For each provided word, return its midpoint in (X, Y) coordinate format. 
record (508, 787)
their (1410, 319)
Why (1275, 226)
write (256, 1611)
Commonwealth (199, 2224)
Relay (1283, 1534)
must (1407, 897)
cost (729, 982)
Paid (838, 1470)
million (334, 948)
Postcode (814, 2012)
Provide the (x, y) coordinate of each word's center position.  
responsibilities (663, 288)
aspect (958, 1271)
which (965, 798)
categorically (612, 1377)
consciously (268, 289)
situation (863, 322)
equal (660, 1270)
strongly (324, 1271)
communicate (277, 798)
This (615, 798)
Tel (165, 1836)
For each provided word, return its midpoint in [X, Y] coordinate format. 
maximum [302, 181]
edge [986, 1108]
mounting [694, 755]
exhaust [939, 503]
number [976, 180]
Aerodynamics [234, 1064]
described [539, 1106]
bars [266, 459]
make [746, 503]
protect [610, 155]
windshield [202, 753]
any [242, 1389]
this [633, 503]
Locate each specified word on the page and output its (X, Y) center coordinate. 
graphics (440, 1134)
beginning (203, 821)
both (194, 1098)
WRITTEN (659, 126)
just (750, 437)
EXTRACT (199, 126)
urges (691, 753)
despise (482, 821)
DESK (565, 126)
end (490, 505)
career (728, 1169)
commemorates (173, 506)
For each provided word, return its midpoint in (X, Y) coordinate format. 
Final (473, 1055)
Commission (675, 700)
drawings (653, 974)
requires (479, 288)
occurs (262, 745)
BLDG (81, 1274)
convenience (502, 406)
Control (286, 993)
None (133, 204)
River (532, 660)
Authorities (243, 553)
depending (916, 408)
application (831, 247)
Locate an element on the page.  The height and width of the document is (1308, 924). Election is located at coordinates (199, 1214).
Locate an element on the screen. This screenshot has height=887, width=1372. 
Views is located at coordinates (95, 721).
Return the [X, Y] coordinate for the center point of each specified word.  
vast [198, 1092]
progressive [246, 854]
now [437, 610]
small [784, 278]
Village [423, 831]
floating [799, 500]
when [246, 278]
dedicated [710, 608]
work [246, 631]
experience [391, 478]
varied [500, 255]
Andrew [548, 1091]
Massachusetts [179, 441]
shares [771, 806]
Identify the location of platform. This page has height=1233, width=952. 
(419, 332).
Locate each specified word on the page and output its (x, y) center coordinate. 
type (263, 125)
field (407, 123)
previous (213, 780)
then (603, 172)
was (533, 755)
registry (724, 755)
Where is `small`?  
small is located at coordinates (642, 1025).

|---|

• _What you are asked to do_
Rewrite all the entries above, changing every "midpoint" to "center point" and leaving everything else the same.

• _Written answer_
For each provided word, return its center point in (X, Y) coordinate format. 
record (508, 787)
their (1410, 319)
Why (1275, 226)
write (256, 1611)
Commonwealth (199, 2224)
Relay (1283, 1534)
must (1407, 897)
cost (729, 982)
Paid (838, 1470)
million (334, 948)
Postcode (814, 2012)
Provide the (x, y) coordinate of each word's center position.  
responsibilities (663, 288)
aspect (958, 1271)
which (965, 798)
categorically (612, 1377)
consciously (268, 289)
situation (863, 322)
equal (660, 1270)
strongly (324, 1271)
communicate (277, 798)
This (615, 798)
Tel (165, 1836)
For each provided word, return its center point in [X, Y] coordinate format. 
maximum [302, 181]
edge [986, 1108]
mounting [694, 755]
exhaust [939, 503]
number [976, 180]
Aerodynamics [234, 1064]
described [539, 1106]
bars [266, 459]
make [746, 503]
protect [610, 155]
windshield [202, 753]
any [242, 1389]
this [633, 503]
Locate each specified word on the page and output its (X, Y) center coordinate. 
graphics (440, 1134)
beginning (203, 821)
both (194, 1098)
WRITTEN (659, 126)
just (750, 437)
EXTRACT (199, 126)
urges (691, 753)
despise (482, 821)
DESK (565, 126)
end (490, 505)
career (728, 1169)
commemorates (173, 506)
For each provided word, return its center point in (X, Y) coordinate format. 
Final (473, 1055)
Commission (675, 700)
drawings (653, 974)
requires (479, 288)
occurs (262, 745)
BLDG (81, 1274)
convenience (502, 406)
Control (286, 993)
None (133, 204)
River (532, 660)
Authorities (243, 553)
depending (916, 408)
application (831, 247)
Locate an element on the page.  The height and width of the document is (1308, 924). Election is located at coordinates (199, 1214).
Locate an element on the screen. This screenshot has height=887, width=1372. 
Views is located at coordinates (95, 721).
Return the [X, Y] coordinate for the center point of each specified word.  
vast [198, 1092]
progressive [246, 854]
now [437, 610]
small [784, 278]
Village [423, 831]
floating [799, 500]
when [246, 278]
dedicated [710, 608]
work [246, 631]
experience [391, 478]
varied [500, 255]
Andrew [548, 1091]
Massachusetts [179, 441]
shares [771, 806]
Identify the location of platform. This page has height=1233, width=952. 
(419, 332).
Locate each specified word on the page and output its (x, y) center coordinate. 
type (263, 125)
field (407, 123)
previous (213, 780)
then (603, 172)
was (533, 755)
registry (724, 755)
Where is `small`?  
small is located at coordinates (642, 1025).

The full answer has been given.